Another nail in the (legacy) airline industry’s coffin:
A credit controller at a leading European multinational oil company told The Times that the oil industry was moving to jet fuel prepayment. “It’s common in the US and it is moving to Europe. We have been moving to prepayment since Swissair went bust.”
The need to put up money before delivery of fuel is a huge financial burden that has been shifted from the oil companies to the airlines. According to John Armbrust, a US jet fuel consultant, the oil industry had $5 billion (ß£2.5 billion) of jet fuel credit outstanding to airlines before the 9/11 terrorist attacks. Now they are demanding that airlines leave cash on deposit.
This is much bigger than the holdback issue.
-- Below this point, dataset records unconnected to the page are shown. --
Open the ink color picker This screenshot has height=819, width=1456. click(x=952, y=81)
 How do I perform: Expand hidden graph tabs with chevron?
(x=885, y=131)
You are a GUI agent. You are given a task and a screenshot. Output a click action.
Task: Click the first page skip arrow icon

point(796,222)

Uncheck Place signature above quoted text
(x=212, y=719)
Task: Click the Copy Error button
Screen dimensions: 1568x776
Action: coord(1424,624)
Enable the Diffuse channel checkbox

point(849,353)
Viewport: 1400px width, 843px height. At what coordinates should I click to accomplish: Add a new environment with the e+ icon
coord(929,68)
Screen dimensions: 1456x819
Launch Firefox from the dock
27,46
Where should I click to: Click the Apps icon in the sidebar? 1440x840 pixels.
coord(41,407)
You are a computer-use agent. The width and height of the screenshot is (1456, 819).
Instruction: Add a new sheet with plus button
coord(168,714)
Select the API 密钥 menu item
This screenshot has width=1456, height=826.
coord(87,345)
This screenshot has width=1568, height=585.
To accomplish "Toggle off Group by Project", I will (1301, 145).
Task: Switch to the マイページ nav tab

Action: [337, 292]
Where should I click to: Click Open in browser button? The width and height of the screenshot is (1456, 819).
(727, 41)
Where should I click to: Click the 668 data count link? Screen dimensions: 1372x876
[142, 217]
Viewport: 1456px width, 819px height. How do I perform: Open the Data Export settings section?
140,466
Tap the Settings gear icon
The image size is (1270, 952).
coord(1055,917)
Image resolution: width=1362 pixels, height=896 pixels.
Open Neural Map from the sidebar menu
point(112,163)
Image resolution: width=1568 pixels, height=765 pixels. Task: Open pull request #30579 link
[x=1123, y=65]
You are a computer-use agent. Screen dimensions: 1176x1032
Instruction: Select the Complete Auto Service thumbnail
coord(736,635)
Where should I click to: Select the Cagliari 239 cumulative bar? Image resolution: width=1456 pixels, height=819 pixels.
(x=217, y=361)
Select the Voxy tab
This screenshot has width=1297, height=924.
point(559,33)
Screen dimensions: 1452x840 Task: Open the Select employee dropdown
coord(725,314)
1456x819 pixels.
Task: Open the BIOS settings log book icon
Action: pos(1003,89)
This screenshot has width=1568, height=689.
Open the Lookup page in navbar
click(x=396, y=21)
When I was writing about holdbacks, I said that they were "one of the three most important relationships that an airline has: the other two are with a global distribution system, for ticketing, and with a jet fuel supplier." Of the three, the jet fuel relationship is clearly the most important, from a cashflow perspective – and now US airlines are having to pay for their jet fuel in advance, rather than only having to pay for it 14 or 21 days in arrears.
There’s nothing here that can be solved by meddling ineffectually with charging for checked baggage. This is a big, central, and pretty much intractable problem – one which won’t be resolved in the foreseeable future unless and until jet fuel prices fall dramatically. And I’m not holding my breath for that to happen.